- _To do_
Tally the lines in the following entries that include the word "will"; state only the total.

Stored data
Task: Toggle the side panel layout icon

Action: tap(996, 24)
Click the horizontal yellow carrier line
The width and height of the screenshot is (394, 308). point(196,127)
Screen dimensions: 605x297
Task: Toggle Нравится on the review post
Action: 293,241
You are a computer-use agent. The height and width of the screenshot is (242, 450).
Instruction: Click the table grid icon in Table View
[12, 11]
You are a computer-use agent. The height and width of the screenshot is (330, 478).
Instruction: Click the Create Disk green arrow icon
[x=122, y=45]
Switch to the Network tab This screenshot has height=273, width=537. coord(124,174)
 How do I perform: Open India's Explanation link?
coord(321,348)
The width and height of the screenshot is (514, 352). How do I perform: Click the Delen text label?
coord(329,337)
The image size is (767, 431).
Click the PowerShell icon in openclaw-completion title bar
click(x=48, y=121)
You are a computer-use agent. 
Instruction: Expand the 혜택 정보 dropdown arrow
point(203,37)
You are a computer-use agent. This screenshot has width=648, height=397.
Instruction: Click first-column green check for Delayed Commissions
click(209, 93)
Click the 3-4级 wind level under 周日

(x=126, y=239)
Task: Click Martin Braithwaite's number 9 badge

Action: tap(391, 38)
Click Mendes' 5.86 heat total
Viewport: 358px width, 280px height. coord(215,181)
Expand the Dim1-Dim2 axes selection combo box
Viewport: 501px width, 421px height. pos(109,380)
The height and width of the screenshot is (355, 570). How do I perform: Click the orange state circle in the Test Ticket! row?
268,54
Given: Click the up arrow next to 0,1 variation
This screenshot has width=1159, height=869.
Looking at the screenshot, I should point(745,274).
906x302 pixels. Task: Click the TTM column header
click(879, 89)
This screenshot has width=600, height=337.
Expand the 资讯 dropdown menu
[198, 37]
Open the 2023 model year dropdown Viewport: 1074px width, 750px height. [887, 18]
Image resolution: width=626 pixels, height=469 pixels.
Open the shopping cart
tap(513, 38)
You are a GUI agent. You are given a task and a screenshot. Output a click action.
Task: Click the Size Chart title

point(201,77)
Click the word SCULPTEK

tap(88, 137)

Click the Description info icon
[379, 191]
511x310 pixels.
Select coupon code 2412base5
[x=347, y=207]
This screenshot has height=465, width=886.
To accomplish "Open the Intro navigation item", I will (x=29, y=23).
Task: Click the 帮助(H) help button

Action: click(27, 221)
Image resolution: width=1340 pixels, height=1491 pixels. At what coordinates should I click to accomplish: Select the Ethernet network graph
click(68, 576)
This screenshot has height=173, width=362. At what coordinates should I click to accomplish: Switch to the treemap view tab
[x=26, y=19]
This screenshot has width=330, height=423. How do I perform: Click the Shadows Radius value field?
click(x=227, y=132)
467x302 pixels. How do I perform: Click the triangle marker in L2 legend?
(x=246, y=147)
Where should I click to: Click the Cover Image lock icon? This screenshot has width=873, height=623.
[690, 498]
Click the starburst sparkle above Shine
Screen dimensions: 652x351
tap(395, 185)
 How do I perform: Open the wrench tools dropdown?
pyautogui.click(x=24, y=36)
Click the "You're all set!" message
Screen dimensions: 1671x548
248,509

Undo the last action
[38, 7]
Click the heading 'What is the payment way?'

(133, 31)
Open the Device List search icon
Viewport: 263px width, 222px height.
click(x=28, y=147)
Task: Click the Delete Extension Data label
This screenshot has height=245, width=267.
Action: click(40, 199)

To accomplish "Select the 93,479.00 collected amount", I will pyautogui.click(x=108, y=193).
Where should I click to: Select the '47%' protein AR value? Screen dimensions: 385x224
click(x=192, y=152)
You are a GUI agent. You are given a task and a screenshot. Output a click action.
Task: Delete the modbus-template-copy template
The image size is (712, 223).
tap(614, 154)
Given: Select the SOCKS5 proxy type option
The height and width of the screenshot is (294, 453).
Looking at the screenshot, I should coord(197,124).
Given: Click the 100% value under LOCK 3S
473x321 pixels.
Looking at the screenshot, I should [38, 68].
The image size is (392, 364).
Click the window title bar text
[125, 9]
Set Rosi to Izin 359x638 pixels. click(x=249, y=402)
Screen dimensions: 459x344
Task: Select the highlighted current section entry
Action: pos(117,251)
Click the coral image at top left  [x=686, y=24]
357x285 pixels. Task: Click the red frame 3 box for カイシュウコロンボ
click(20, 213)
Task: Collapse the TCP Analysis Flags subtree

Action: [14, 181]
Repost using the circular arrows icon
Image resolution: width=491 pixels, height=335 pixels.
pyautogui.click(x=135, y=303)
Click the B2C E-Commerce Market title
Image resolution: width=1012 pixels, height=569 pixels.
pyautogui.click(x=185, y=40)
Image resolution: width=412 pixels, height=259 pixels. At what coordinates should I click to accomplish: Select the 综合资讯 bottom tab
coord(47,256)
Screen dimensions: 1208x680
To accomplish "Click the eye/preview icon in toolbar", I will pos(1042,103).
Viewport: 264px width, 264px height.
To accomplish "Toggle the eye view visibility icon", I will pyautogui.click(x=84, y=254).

- _Exercise result_
4